P159 The utility and benefit of procalcitonin to assess disease activity and severity in Crohn’s disease and intestinal Bechet disease
E. Hayashi, M. Saruta, S. Arihiro, M. Matsuoka, M. Mitsunaga, D. Ide, T. Iwasaki, M. Ogawa*, R. Sawada, Y. Nagata, T. Kato, H. Tajiri
The Jikei University School Of Medicine, Division of Gastroenterology and Hepatology, Department of Internal Medicine, Tokyo, Japan
It has been supported that some bacterial infection or commensal enteric bacteria is related to the pathogenesis or the cause of acute exacerbation of inflammatory bowel disease (IBD). Procalcitonin (PCT) and C-reactive protein (CRP) are 2 acute phase proteins, and PCT is a more specific marker for sepsis and bacterial infections. PCT plays a major role in systemic inflammation and induces a dose-dependent increase in tumour necrosis factor (TNF) alpha secretion, and has been evaluated in chronic inflammatory and autoimmune disease such as Wegener’s granulomatosis as a marker of disease activity. Serum PCT level might also be helpful to predict the disease activity of IBD such as ulcerative colitis (UC), Crohn’s disease (CD), and intestinal Bechet’s disease (Int/BD).
This study aimed to assess the correlation of serum PCT level with clinical, biological, and endoscopic markers of disease activity in IBD, and to evaluate the additional diagnostic benefit of measuring serum PCT level to that of CRP for disease activity.
All eligible patients seen between September 2012 and November 2015 who had clinical evaluation with or without colonoscopy during IBD flare were included in this study. In total, 60 patients (18 CD patients, 37 UC patients, and 5 intestinal BD patients) were enrolled to this study. Apparent infectious cases unrelated to IBD were excluded. Further, 68 samples (27 CD samples, 32 UC samples, and 11 samples) were analysed. Serum PCT levels, CRP levels, and white blood cell (WBC) counts were obtained from all patients. Disease activity in CD was assessed by the CD activity index (CDAI), UC activity was assessed by the Mayo score, and disease activity in Int/BD was assessed by WBC counts and CRP levels, respectively.
In CD (27 samples), serum PCT was strongly correlated with CRP (r = 0.8, p < 0.0001), and PCT was significantly correlated with CDAI (r = 0.7, p < 0.0001). In Int/BD (11 samples), serum PCT was also significantly correlated with CRP (r = 0.8, p < 0.01) and WBC (r = 0.7, p < 0.05) respectively. Patients with severe active to fulminant CD (CDAI > 300) showed significantly higher PCT than that with non-severe active CD (CDAI < 300) (0.15 ng/mL, range 0.02–0.27 vs 0.04 ng/mL, range 0.02–0.08, p < 0.0001). In UC (32 samples); however, serum PCT was not correlated with CRP (r = 0.2) and with the Mayo score (r = -0.2).
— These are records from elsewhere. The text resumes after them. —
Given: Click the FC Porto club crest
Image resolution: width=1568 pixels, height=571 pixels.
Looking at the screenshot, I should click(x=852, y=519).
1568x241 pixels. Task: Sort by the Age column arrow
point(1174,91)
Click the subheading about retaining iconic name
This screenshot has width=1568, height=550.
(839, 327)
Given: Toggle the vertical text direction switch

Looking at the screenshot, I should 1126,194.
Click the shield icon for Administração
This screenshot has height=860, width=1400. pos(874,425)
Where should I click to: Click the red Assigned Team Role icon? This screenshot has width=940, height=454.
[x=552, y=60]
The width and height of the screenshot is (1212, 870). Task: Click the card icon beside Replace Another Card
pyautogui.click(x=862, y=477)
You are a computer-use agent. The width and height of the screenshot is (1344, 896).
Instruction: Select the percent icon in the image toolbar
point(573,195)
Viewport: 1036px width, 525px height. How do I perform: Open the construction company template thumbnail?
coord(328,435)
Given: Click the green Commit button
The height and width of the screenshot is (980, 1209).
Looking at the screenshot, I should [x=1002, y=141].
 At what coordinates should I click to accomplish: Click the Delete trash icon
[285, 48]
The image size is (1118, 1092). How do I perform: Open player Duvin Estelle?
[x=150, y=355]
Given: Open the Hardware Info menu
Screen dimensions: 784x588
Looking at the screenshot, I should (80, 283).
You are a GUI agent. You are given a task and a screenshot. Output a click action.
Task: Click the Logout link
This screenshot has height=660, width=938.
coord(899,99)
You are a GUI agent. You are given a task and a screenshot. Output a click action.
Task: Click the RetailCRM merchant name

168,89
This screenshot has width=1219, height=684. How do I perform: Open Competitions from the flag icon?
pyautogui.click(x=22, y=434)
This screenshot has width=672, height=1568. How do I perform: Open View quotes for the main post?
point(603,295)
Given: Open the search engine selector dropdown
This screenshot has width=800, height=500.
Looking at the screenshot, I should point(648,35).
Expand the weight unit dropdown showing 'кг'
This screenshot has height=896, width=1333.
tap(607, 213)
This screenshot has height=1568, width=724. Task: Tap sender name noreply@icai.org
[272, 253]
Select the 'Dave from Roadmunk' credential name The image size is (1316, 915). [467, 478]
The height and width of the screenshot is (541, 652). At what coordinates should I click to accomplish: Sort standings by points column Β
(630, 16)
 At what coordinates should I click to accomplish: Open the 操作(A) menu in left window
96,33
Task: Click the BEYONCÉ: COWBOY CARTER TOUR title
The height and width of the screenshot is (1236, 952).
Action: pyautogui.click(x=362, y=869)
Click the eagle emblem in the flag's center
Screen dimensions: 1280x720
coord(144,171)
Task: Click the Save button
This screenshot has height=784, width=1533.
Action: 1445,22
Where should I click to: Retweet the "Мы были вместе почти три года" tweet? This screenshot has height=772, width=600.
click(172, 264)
In CD and Int/BD not UC, serum PCT level was correlated with disease activity markers and CRP. The serum PCT level was helpful to distinguish severe active to fulminant CD from mild to moderate active CD. Further, serum PCT levels may serve as a new serological marker of disease activity, as well as CRP, in CD and Int/BD not UC.